--- Begin Raw data ---

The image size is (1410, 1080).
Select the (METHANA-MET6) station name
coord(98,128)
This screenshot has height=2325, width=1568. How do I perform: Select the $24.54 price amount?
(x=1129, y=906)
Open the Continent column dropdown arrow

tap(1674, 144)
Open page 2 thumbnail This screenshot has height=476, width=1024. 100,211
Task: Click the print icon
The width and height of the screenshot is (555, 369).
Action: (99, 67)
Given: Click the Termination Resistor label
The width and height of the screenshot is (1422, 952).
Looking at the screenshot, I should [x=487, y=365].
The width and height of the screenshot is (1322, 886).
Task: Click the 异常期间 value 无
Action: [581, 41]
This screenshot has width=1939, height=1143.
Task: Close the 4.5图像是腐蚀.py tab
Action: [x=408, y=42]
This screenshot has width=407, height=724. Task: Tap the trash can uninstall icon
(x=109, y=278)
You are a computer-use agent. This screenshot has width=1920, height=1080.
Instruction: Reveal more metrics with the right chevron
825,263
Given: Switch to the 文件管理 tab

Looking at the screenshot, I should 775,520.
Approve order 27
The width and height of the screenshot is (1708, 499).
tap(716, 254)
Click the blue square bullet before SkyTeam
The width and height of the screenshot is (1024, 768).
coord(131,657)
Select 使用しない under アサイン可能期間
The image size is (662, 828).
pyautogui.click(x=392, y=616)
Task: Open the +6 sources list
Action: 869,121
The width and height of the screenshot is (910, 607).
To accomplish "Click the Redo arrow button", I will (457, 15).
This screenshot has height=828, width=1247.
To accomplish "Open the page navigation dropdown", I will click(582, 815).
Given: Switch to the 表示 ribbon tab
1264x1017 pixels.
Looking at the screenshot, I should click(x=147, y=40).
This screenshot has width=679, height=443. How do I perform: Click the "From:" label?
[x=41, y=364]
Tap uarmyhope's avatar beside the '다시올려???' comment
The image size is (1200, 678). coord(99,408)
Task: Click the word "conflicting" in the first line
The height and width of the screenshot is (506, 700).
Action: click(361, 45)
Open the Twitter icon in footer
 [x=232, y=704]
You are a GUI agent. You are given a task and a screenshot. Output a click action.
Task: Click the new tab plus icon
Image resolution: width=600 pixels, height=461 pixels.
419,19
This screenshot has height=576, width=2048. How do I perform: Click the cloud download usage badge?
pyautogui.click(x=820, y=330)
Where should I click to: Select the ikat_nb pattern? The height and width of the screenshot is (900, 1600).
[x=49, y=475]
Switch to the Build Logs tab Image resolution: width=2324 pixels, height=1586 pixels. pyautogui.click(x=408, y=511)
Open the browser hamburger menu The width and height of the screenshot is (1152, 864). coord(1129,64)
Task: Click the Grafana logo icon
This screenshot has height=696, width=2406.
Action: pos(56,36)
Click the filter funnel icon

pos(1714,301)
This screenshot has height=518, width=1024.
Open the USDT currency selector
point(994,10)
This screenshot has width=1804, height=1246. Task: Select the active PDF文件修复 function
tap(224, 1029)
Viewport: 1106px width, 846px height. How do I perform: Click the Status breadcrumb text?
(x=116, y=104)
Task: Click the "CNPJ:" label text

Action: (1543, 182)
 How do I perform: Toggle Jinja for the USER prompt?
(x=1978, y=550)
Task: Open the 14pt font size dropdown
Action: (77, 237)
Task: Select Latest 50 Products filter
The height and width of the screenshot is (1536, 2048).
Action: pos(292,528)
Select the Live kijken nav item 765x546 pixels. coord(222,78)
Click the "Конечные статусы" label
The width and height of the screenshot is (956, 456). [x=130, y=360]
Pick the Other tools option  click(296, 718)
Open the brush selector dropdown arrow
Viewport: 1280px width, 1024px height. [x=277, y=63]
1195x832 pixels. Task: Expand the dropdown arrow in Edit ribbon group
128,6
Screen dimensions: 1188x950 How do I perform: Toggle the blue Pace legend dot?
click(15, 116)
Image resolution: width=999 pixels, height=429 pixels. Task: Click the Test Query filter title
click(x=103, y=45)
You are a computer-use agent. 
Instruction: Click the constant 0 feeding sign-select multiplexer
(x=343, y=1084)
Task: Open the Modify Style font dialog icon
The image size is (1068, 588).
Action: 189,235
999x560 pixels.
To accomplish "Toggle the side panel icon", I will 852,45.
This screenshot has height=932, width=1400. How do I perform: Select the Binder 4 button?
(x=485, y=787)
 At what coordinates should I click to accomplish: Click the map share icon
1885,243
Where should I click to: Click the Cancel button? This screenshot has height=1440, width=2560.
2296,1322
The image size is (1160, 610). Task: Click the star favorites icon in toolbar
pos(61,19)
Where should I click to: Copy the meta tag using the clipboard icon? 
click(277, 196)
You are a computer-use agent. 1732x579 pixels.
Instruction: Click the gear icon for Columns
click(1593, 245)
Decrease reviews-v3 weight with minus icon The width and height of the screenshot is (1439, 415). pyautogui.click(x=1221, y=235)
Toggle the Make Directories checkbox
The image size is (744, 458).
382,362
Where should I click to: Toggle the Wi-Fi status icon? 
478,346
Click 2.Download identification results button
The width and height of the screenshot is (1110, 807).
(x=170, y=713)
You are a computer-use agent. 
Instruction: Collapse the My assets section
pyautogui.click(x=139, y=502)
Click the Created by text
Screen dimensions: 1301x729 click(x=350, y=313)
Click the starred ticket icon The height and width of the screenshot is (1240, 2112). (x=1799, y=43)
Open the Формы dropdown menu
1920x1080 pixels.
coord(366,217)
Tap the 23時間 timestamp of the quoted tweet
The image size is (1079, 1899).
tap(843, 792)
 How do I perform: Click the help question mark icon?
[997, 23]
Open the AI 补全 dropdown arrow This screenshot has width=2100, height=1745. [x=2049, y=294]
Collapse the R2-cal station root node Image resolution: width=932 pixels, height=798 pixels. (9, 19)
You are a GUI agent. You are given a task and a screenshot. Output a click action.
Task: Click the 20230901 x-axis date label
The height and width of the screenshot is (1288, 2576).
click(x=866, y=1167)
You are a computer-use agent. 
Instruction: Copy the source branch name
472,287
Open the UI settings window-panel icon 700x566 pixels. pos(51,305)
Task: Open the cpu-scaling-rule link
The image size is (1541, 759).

--- End Raw data ---

* _Directions_
Reproduce all of the records above word for word, line by line, without changing anything.

* _Solution to this task_
The image size is (1410, 1080).
Select the (METHANA-MET6) station name
coord(98,128)
This screenshot has height=2325, width=1568. How do I perform: Select the $24.54 price amount?
(x=1129, y=906)
Open the Continent column dropdown arrow

tap(1674, 144)
Open page 2 thumbnail This screenshot has height=476, width=1024. 100,211
Task: Click the print icon
The width and height of the screenshot is (555, 369).
Action: (99, 67)
Given: Click the Termination Resistor label
The width and height of the screenshot is (1422, 952).
Looking at the screenshot, I should [x=487, y=365].
The width and height of the screenshot is (1322, 886).
Task: Click the 异常期间 value 无
Action: [581, 41]
This screenshot has width=1939, height=1143.
Task: Close the 4.5图像是腐蚀.py tab
Action: [x=408, y=42]
This screenshot has width=407, height=724. Task: Tap the trash can uninstall icon
(x=109, y=278)
You are a computer-use agent. This screenshot has width=1920, height=1080.
Instruction: Reveal more metrics with the right chevron
825,263
Given: Switch to the 文件管理 tab

Looking at the screenshot, I should 775,520.
Approve order 27
The width and height of the screenshot is (1708, 499).
tap(716, 254)
Click the blue square bullet before SkyTeam
The width and height of the screenshot is (1024, 768).
coord(131,657)
Select 使用しない under アサイン可能期間
The image size is (662, 828).
pyautogui.click(x=392, y=616)
Task: Open the +6 sources list
Action: 869,121
The width and height of the screenshot is (910, 607).
To accomplish "Click the Redo arrow button", I will (457, 15).
This screenshot has height=828, width=1247.
To accomplish "Open the page navigation dropdown", I will click(582, 815).
Given: Switch to the 表示 ribbon tab
1264x1017 pixels.
Looking at the screenshot, I should click(x=147, y=40).
This screenshot has width=679, height=443. How do I perform: Click the "From:" label?
[x=41, y=364]
Tap uarmyhope's avatar beside the '다시올려???' comment
The image size is (1200, 678). coord(99,408)
Task: Click the word "conflicting" in the first line
The height and width of the screenshot is (506, 700).
Action: click(361, 45)
Open the Twitter icon in footer
 [x=232, y=704]
You are a GUI agent. You are given a task and a screenshot. Output a click action.
Task: Click the new tab plus icon
Image resolution: width=600 pixels, height=461 pixels.
419,19
This screenshot has height=576, width=2048. How do I perform: Click the cloud download usage badge?
pyautogui.click(x=820, y=330)
Where should I click to: Select the ikat_nb pattern? The height and width of the screenshot is (900, 1600).
[x=49, y=475]
Switch to the Build Logs tab Image resolution: width=2324 pixels, height=1586 pixels. pyautogui.click(x=408, y=511)
Open the browser hamburger menu The width and height of the screenshot is (1152, 864). coord(1129,64)
Task: Click the Grafana logo icon
This screenshot has height=696, width=2406.
Action: pos(56,36)
Click the filter funnel icon

pos(1714,301)
This screenshot has height=518, width=1024.
Open the USDT currency selector
point(994,10)
This screenshot has width=1804, height=1246. Task: Select the active PDF文件修复 function
tap(224, 1029)
Viewport: 1106px width, 846px height. How do I perform: Click the Status breadcrumb text?
(x=116, y=104)
Task: Click the "CNPJ:" label text

Action: (1543, 182)
 How do I perform: Toggle Jinja for the USER prompt?
(x=1978, y=550)
Task: Open the 14pt font size dropdown
Action: (77, 237)
Task: Select Latest 50 Products filter
The height and width of the screenshot is (1536, 2048).
Action: pos(292,528)
Select the Live kijken nav item 765x546 pixels. coord(222,78)
Click the "Конечные статусы" label
The width and height of the screenshot is (956, 456). [x=130, y=360]
Pick the Other tools option  click(296, 718)
Open the brush selector dropdown arrow
Viewport: 1280px width, 1024px height. [x=277, y=63]
1195x832 pixels. Task: Expand the dropdown arrow in Edit ribbon group
128,6
Screen dimensions: 1188x950 How do I perform: Toggle the blue Pace legend dot?
click(15, 116)
Image resolution: width=999 pixels, height=429 pixels. Task: Click the Test Query filter title
click(x=103, y=45)
You are a computer-use agent. 
Instruction: Click the constant 0 feeding sign-select multiplexer
(x=343, y=1084)
Task: Open the Modify Style font dialog icon
The image size is (1068, 588).
Action: 189,235
999x560 pixels.
To accomplish "Toggle the side panel icon", I will 852,45.
This screenshot has height=932, width=1400. How do I perform: Select the Binder 4 button?
(x=485, y=787)
 At what coordinates should I click to accomplish: Click the map share icon
1885,243
Where should I click to: Click the Cancel button? This screenshot has height=1440, width=2560.
2296,1322
The image size is (1160, 610). Task: Click the star favorites icon in toolbar
pos(61,19)
Where should I click to: Copy the meta tag using the clipboard icon? 
click(277, 196)
You are a computer-use agent. 1732x579 pixels.
Instruction: Click the gear icon for Columns
click(1593, 245)
Decrease reviews-v3 weight with minus icon The width and height of the screenshot is (1439, 415). pyautogui.click(x=1221, y=235)
Toggle the Make Directories checkbox
The image size is (744, 458).
382,362
Where should I click to: Toggle the Wi-Fi status icon? 
478,346
Click 2.Download identification results button
The width and height of the screenshot is (1110, 807).
(x=170, y=713)
You are a computer-use agent. 
Instruction: Collapse the My assets section
pyautogui.click(x=139, y=502)
Click the Created by text
Screen dimensions: 1301x729 click(x=350, y=313)
Click the starred ticket icon The height and width of the screenshot is (1240, 2112). (x=1799, y=43)
Open the Формы dropdown menu
1920x1080 pixels.
coord(366,217)
Tap the 23時間 timestamp of the quoted tweet
The image size is (1079, 1899).
tap(843, 792)
 How do I perform: Click the help question mark icon?
[997, 23]
Open the AI 补全 dropdown arrow This screenshot has width=2100, height=1745. [x=2049, y=294]
Collapse the R2-cal station root node Image resolution: width=932 pixels, height=798 pixels. (9, 19)
You are a GUI agent. You are given a task and a screenshot. Output a click action.
Task: Click the 20230901 x-axis date label
The height and width of the screenshot is (1288, 2576).
click(x=866, y=1167)
You are a computer-use agent. 
Instruction: Copy the source branch name
472,287
Open the UI settings window-panel icon 700x566 pixels. pos(51,305)
Task: Open the cpu-scaling-rule link
The image size is (1541, 759).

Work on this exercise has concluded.